**To do:**
Everything from the line containing "Why SETI? (93, 630)" through the line containing "Instagram beyourselfwoman (258, 396)" should be repeated exactly, and nothing else from the data.

**Dataset content:**
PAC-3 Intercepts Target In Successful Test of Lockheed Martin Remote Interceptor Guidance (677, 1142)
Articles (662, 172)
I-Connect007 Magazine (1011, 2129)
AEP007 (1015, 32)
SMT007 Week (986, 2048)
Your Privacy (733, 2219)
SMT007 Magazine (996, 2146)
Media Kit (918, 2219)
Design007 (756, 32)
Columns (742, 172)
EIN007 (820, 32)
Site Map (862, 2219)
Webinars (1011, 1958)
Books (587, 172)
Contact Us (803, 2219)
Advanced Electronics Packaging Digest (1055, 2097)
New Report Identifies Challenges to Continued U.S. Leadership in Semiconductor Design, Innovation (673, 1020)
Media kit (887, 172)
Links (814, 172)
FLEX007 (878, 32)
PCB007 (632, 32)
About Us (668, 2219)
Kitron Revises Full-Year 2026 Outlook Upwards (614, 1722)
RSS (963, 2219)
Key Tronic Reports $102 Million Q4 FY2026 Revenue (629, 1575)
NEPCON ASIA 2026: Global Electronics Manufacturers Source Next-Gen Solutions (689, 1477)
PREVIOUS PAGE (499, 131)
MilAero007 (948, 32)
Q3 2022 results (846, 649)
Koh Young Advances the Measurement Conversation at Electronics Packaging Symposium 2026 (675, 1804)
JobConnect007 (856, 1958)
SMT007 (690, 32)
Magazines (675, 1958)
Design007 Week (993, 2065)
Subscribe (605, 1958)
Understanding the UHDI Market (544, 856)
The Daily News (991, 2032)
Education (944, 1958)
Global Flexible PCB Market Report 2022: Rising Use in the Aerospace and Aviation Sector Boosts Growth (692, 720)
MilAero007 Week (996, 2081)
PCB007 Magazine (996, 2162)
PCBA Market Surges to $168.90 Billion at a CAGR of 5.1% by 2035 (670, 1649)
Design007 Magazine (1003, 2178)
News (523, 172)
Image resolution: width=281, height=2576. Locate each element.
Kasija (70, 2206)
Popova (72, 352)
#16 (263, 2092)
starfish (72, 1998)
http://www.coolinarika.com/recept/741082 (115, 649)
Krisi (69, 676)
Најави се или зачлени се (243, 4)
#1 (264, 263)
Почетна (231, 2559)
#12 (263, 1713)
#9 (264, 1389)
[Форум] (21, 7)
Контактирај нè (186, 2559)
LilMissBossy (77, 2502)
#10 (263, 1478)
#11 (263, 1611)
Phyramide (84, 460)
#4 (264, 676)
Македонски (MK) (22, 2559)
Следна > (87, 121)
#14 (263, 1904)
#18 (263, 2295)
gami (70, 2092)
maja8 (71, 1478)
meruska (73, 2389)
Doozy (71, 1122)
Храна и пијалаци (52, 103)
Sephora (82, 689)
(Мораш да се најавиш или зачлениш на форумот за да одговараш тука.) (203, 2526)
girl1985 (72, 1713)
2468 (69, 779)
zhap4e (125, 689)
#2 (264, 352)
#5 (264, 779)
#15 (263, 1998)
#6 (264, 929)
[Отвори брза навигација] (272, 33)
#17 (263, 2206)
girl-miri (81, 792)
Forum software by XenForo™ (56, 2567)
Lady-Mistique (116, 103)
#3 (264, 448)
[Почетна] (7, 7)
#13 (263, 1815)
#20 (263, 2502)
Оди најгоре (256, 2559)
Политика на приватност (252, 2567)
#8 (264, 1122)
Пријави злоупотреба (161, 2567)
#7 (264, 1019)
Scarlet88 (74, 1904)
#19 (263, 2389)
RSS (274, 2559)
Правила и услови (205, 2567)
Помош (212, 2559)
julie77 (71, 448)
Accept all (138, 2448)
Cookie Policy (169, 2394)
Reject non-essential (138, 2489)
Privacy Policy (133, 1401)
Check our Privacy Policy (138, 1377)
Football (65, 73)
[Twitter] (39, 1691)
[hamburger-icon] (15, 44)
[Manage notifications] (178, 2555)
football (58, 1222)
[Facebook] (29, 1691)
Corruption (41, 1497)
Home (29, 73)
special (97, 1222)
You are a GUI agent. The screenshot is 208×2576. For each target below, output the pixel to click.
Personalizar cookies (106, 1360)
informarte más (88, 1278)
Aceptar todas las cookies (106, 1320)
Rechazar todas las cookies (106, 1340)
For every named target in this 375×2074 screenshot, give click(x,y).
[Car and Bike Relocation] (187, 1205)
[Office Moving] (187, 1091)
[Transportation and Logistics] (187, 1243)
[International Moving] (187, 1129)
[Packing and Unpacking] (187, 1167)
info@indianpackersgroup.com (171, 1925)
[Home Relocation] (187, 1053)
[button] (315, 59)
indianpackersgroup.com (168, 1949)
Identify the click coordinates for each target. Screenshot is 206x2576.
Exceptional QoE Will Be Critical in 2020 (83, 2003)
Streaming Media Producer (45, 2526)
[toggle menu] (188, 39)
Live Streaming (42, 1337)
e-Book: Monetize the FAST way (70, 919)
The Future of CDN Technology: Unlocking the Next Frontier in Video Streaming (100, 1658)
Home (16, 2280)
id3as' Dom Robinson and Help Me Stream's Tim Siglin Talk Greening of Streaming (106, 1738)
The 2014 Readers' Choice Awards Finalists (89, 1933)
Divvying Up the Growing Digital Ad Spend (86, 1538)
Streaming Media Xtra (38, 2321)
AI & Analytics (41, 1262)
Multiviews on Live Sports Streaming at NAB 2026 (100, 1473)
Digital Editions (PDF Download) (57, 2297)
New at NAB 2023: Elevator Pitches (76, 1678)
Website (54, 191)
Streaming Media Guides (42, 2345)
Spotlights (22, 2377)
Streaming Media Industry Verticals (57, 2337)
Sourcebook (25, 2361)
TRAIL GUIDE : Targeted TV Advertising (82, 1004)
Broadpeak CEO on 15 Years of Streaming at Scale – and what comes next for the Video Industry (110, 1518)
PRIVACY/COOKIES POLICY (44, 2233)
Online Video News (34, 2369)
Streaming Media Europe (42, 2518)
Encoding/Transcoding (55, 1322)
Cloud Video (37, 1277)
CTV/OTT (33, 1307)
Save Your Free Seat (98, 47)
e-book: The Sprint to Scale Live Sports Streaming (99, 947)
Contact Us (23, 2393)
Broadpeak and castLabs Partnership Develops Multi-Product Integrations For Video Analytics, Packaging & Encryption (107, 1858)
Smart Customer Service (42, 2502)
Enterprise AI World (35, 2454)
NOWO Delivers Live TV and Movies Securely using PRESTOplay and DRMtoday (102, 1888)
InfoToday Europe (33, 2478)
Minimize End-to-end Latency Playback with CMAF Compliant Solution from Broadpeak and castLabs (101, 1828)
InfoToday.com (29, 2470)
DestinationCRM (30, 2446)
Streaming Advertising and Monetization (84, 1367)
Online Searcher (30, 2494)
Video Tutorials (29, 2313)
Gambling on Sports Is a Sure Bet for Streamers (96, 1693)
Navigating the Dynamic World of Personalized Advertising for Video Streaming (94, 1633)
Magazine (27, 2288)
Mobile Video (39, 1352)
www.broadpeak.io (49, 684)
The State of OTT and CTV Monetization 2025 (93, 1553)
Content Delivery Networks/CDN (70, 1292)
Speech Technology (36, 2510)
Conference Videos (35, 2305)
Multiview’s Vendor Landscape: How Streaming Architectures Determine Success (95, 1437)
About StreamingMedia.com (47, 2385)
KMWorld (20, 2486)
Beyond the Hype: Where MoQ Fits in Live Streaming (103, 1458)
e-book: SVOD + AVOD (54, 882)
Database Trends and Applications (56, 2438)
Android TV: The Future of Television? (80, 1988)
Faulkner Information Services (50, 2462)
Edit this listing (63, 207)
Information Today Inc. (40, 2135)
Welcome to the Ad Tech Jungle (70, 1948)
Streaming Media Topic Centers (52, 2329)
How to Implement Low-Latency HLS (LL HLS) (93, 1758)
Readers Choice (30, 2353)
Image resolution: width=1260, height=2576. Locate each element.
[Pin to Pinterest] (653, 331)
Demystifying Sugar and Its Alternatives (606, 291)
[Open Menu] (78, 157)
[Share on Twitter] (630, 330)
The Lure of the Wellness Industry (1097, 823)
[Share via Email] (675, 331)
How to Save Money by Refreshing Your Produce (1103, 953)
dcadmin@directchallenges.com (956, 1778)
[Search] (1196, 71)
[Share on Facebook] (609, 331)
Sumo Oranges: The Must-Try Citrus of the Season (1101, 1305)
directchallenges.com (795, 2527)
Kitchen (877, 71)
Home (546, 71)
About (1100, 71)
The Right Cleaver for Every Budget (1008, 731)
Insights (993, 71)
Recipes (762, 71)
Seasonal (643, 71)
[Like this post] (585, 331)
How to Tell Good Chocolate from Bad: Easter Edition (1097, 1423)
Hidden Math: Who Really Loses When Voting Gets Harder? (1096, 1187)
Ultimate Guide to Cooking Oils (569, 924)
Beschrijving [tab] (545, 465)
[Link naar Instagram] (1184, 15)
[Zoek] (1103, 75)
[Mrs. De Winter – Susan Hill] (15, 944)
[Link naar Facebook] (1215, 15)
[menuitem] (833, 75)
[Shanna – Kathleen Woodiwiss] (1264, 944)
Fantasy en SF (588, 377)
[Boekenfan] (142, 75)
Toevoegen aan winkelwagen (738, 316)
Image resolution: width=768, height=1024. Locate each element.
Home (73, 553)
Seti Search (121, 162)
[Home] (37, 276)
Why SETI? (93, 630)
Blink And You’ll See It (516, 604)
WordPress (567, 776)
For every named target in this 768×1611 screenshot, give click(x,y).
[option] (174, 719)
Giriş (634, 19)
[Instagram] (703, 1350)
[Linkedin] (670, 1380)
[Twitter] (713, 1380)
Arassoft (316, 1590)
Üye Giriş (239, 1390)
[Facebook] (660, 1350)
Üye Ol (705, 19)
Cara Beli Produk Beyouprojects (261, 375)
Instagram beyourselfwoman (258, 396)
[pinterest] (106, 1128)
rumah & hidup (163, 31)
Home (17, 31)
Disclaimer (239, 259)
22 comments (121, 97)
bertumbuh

**Exercise response:**
Why SETI? (93, 630)
Blink And You’ll See It (516, 604)
WordPress (567, 776)
For every named target in this 768×1611 screenshot, give click(x,y).
[option] (174, 719)
Giriş (634, 19)
[Instagram] (703, 1350)
[Linkedin] (670, 1380)
[Twitter] (713, 1380)
Arassoft (316, 1590)
Üye Giriş (239, 1390)
[Facebook] (660, 1350)
Üye Ol (705, 19)
Cara Beli Produk Beyouprojects (261, 375)
Instagram beyourselfwoman (258, 396)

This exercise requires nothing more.